Thanks for the review! I'll post a new version shortly, with your
comments incorporated. More detailed response to a few of them below:
On 18/09/2020 10:41, Kyotaro Horiguchi wrote:
> I don't think filemap_finalize needs to iterate over filemap twice.
True, but I thought it's more clear that way, doing one thing at a time.
> hash_string_pointer is a copy of that of pg_verifybackup.c. Is it
> worth having in hashfn.h or .c?
I think it's fine for now. Maybe in the future if more copies crop up.

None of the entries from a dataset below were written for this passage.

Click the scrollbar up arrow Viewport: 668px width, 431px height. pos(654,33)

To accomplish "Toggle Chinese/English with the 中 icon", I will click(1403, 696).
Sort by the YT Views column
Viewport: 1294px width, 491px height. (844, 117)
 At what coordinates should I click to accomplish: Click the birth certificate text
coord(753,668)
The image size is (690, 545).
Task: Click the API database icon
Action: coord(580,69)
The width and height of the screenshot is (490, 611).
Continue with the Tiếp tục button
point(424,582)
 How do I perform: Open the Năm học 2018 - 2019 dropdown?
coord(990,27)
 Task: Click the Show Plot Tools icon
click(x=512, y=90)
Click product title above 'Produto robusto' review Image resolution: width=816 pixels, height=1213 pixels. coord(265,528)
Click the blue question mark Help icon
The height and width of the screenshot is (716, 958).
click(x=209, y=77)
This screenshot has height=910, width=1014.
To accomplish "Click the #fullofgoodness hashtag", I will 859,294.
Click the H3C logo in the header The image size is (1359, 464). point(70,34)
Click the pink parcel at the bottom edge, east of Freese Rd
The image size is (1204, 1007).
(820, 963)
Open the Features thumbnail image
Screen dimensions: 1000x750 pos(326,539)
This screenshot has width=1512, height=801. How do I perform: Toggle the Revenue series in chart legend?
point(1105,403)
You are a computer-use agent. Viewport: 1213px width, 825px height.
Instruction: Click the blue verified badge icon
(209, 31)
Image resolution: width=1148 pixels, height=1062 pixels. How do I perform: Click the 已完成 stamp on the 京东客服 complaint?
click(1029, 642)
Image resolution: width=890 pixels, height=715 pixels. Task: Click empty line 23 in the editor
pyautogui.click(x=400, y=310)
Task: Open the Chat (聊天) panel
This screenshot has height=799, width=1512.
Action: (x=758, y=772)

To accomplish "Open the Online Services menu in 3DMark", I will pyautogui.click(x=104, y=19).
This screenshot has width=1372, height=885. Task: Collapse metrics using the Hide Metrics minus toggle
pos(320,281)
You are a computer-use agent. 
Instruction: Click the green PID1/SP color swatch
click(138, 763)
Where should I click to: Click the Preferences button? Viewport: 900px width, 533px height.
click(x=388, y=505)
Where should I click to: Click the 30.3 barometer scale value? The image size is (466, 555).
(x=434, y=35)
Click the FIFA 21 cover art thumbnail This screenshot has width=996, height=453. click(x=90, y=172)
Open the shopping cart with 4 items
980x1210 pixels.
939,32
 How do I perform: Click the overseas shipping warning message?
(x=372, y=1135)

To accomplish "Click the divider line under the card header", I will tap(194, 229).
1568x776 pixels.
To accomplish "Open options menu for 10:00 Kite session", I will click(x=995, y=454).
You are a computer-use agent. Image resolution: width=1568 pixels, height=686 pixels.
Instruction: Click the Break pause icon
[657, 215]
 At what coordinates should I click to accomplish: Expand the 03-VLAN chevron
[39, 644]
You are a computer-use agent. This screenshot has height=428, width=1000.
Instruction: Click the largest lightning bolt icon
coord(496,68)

>> --- a/src/bin/pg_rewind/pg_rewind.c
>> +++ b/src/bin/pg_rewind/pg_rewind.c
>> ...
>> + filemap_t *filemap;
>> ..
>> + filemap_init();
>> ...
>> + filemap = filemap_finalize();
>
> I'm a bit confused by this, and realized that what filemap_init
> initializes is *not* the filemap, but the filehash. So for example,
> the name of the functions might should be something like this?
>
> filehash_init()
> filemap = filehash_finalyze()/create_filemap()
My thinking was that filemap_* is the prefix for the operations in
filemap.c, hence filemap_init(). I can see the confusion, though, and I
think you're right that renaming would be good. I renamed them to
filehash_init(), and decide_file_actions(). I think those names make the
calling code in pg_rewind.c quite clear.
>> /*
>> * Also check that full_page_writes is enabled. We can get torn pages if
>> * a page is modified while we read it with pg_read_binary_file(), and we
>> * rely on full page images to fix them.
>> */
>> str = run_simple_query(conn, "SHOW full_page_writes");
>> if (strcmp(str, "on") != 0)
>> pg_fatal("full_page_writes must be enabled in the source server");
>> pg_free(str);
>
> This is a part not changed by this patch set. But If we allow to
> connect to a standby, this check can be tricked by setting off on the
> primary and "on" on the standby (FWIW, though). Some protection
> measure might be necessary.
Good point, the value in the primary is what matters. In fact, even when
connected to the primary, the value might change while pg_rewind is
running. I'm not sure how we could tighten that up.
> + if (chunksize > rq->length)
> + {
> + pg_fatal("received more than requested for file \"%s\"",
> + rq->path);
> + /* receiving less is OK, though */
>
> Don't we need to truncate the target file, though?
If a file is truncated in the source while pg_rewind is running, there
should be a WAL record about the truncation that gets replayed when you
start the server after pg_rewind has finished. We could truncate the
file if we wanted to, but it's not necessary. I'll add a comment.
- Heikki